When you hear the word “automation,” what do you picture? A self-driving car? A factory free of human workers?
In reality, those applications represent an exceptionally small share of small business automation. The production and operation functions are actually the two least automated functions, according to a QuickBooks study released last April.
So what are small business leaders automating? Among the 66 percent of those using automation tools, most (29 percent) used them to automate finance and billing. Marketing (28 percent), sales (27 percent), and customer service (25 percent) were close behind.
Aren’t automation tools expensive? They can be, but business leaders on a budget don’t need to limit themselves to ad hoc tools like IFTTT. Automation software might not be as impressive as a self-driving car, but it’s a far better investment.
Automation at Work
If you’re looking to cut labor costs and increase productivity without a huge initial investment, try the following automation tools:
1. Mixmax: Personalize emails and send follow-ups with ease.
Small business plan: $24 per user per month
Unlike many executives, few small business leaders have an assistant to manage their email. Between billing follow-ups, marketing email blasts, and customer communication, it’s easy to spend hours stuck in your inbox.
To get small business leaders back to what they do best, email automation platform Mixmax offers a suite of time-saving tools. When users reply to an email, for example, they can add an automated follow-up. Although automated emails don’t work well for customer conversations, they’re perfect for billing reminders and employee onboarding.
Mixmax’s small business plan also includes Mixmax Mail Merge, a must for marketing drip email campaigns. Simple personalizations like addressing the recipient by name are a great way to meet revenue goals. But what entrepreneur has time to manually customize 500 emails? Mixmax Mail Merge lets users write just one message and then merge information specific to each recipient.
2. Buffer: Be social, even when you don’t have time for it.
Small business plan: $99 per month
Somehow, slightly more than half of small business leaders find time to post on social media every day. But it’s never just one post: Customer questions can’t go unanswered, nor can bad reviews go unaddressed.

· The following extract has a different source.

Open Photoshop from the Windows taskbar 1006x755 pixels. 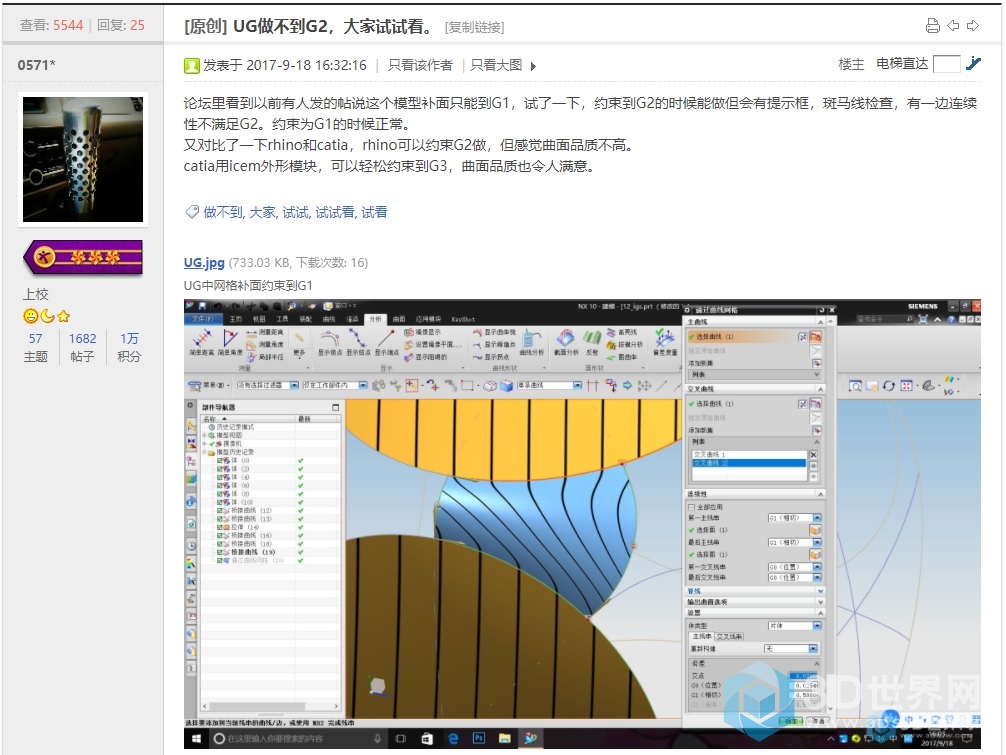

Although social media automation tool Buffer can’t react to questions or reviews, it can take much of the burden off small business leaders. In what’s known as the “5:3:2” rule of social media, the “3” and “2” refer to business-created content and personal content, respectively. Unlike the “5” category — curation — most of business-created and personal content can be created ahead of time. Buffer users can connect their Twitter, Facebook, and LinkedIn accounts to create queues of content and distribute posts as desired.
Leaders who want to get the most from Buffer can also connect it to Zapier, an online tool that lets users trigger one application with another. They might, for instance, connect their WordPress platform with their social media accounts to publish an automated announcement whenever a new blog post goes live.
3. ZipRecruiter: Identify and invite top talent to apply to your job openings.
From $249 per month
In the second half of last year, small business leaders reported to CNBC record levels of interest in hiring new full-time workers. About a sixth, however, said they had roles open that they’d been unable to fill for at least 90 days. Although part of the problem is that few small businesses can compete with enterprise-level compensation, another factor is that they can’t afford to hire a recruiter.
ZipRecruiter may not be able to make calls and conduct interviews, but the AI-infused hiring tool can compare job descriptions with candidates on more than a hundred online job boards. ZipRecruiter then invites the best matches to apply, resulting in 80 percent of its business users receiving a qualified applicant within one day of posting. Through ZipRecruiter’s Candidate Dashboard, business users can review submitted resumes, cover letters, and pre-screen answers to find the perfect fit.
4. Thankful.ai: Resolve common customer service issues automatically.
From $6,000 per year
It may be the most expensive tool on this list, but there’s a reason small business users are thankful for Thankful. The AI-powered customer service platform claims to address up to 50 percent of customer inquiries without human intervention. If Thankful can handle a ticket on its own, it collects customer records, reviews business rules, and responds in the brand’s own voice.
How, exactly, does Thankful do it? When a customer sends an email, SMS, or chat message, Thankful translates the message into machine code. Using neural networks, it then collects information on relevant people, places, and times. Thankful classifies requests by assessing them across more than 300 factors, routing complex ones to human beings, and responding to the rest. Only when it detects satisfaction in a customer’s response does it close a ticket.
Automation might seem out of reach for small businesses, but some of its least costly applications offer the biggest benefits. Cutting down on customer service needs, tackling the toughest parts of recruiting, streamlining social media, and personalizing emails at scale can all be accomplished with a few clicks. It may not be the type of automation entrepreneurs had in mind, but it’s almost certainly the kind they need.